Он показался Маше опять московским мальчиком, ничего не понимающим во взрослой жизни. Глуповатым и бахвалистым. Маша даже рассмеялась.
– Ты чего?
– Да так. Давай наших искать.
– Найдешь их. Телефоны не работают.
– Ничего. Они наверняка в центр идут, и мы пойдем. А там залезешь на какое-нибудь высокое место, чтобы тебя было видно.
– На дерево?
– Мало ли. На памятник какой-нибудь. На мавзолей. Или этот у вас там есть – Царь-колокол.
Провинциалка, а мыслит верно, подумал Саня.
Он все больше беспокоился о Майе. Ведь непонятно до сих пор, кто взял или украл ее телефон, все ли с Майей в порядке. Она такая маленькая, хрупкая, если попадет в толпу – запросто сомнут, затопчут. Саня представил Майю, лежащую в крови, на улице, ему стало страшно.
– Ладно, пойдем, – сказал он. – Действительно, залезу на что-нибудь. На Минина с Пожарским, например.

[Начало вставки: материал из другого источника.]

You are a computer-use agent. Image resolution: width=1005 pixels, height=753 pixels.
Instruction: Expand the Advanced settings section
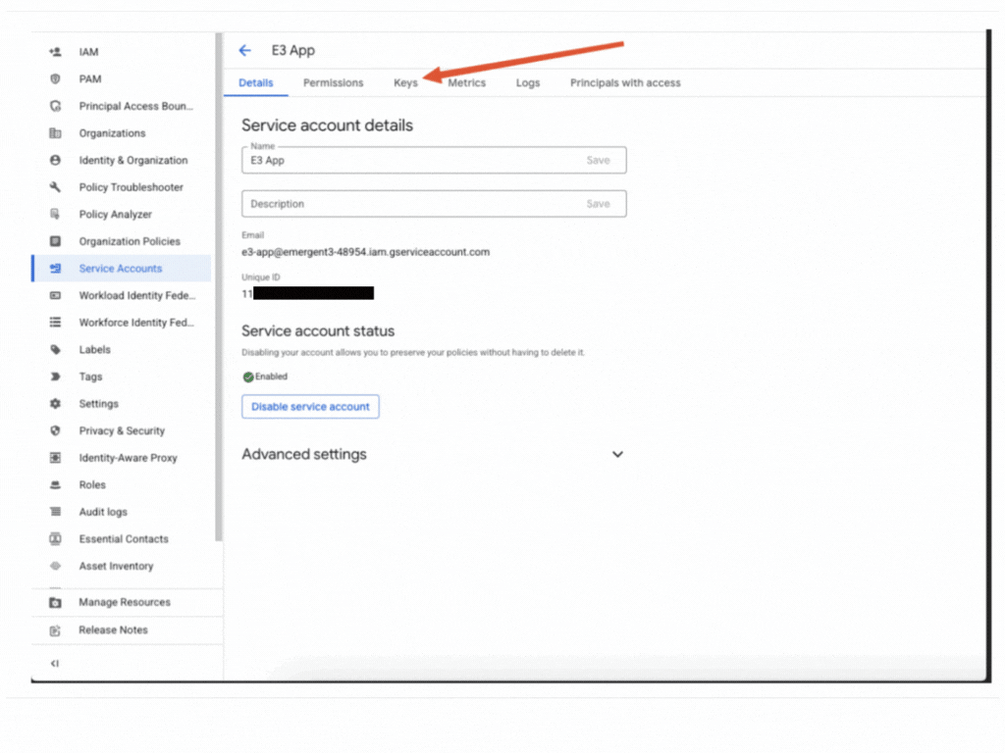click(x=618, y=453)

И он повел Машу, минуя большие улицы, по закоулкам и переулкам, которые были сейчас свободны от заграждения – все силы оттянули к Кремлю, к Васильевскому спуску, к Большому Каменному мосту, к Боровицкой площади, к Воздвиженке, Знаменке, Волхонке, к Манежной площади, к улицам Никольской, Ильинке, Варварке.
Маша послушно шла, продолжая улыбаться (и не в силах уже была убрать эту улыбку с лица), и думала о том, как встретится с Денисом, как скажет ему. Некоторые женщины утверждают, что, дескать, плевать от кого, лишь бы ребенок. Как это – плевать от кого? Совсем не плевать. Денис должен обрадоваться, он же этого хотел. А может, врал? Да нет, вряд ли, он врать не умеет. Он обрадуется. Он будет ее целовать в губы, в щеки, в глаза, а потом, вот дурак-то, упадет на колени и начнет целовать живот, даже от людей стыдно, какой глупый… А потом они поедут к тете Арине, расскажут ей все, она оставит их жить у себя, а сама пусть еще живет, сколько хочет. Может, еще успеет увидеть их родившуюся дочь. Или сына. Сына или дочь? С одной стороны, все равно, с другой, первого хорошо бы сына. Потому что Денису будет приятно – мужчины же всегда хотят мальчиков. А уж потом обязательно – девочку.
И Маша, не родив еще мальчика, стала мечтать о девочке – будто мальчик у нее уже был. Данила. Ей нравится это имя. Данила Денисович. Если станет рок-музыкантом, его будут называть ДД, у них это модно. А девочку как назвать? Даша? Тоже ДД? И слишком много стало Даш, Глаш, Ксюш… Может, что-то совсем простое? Наташа, например. Почему нет? У Маши была в детстве подруга Наташа, очень приятная девочка. Красивенькая, кудрявенькая. Тут Маша вспомнила, что Наташа трагически погибла, катаясь на машине со своим нетрезвым женихом. Тогда нет, не надо, нельзя. Таня. Таня, Татьяна. Просто и благородно. Решено. Данила и Татьяна. Даня и Таня.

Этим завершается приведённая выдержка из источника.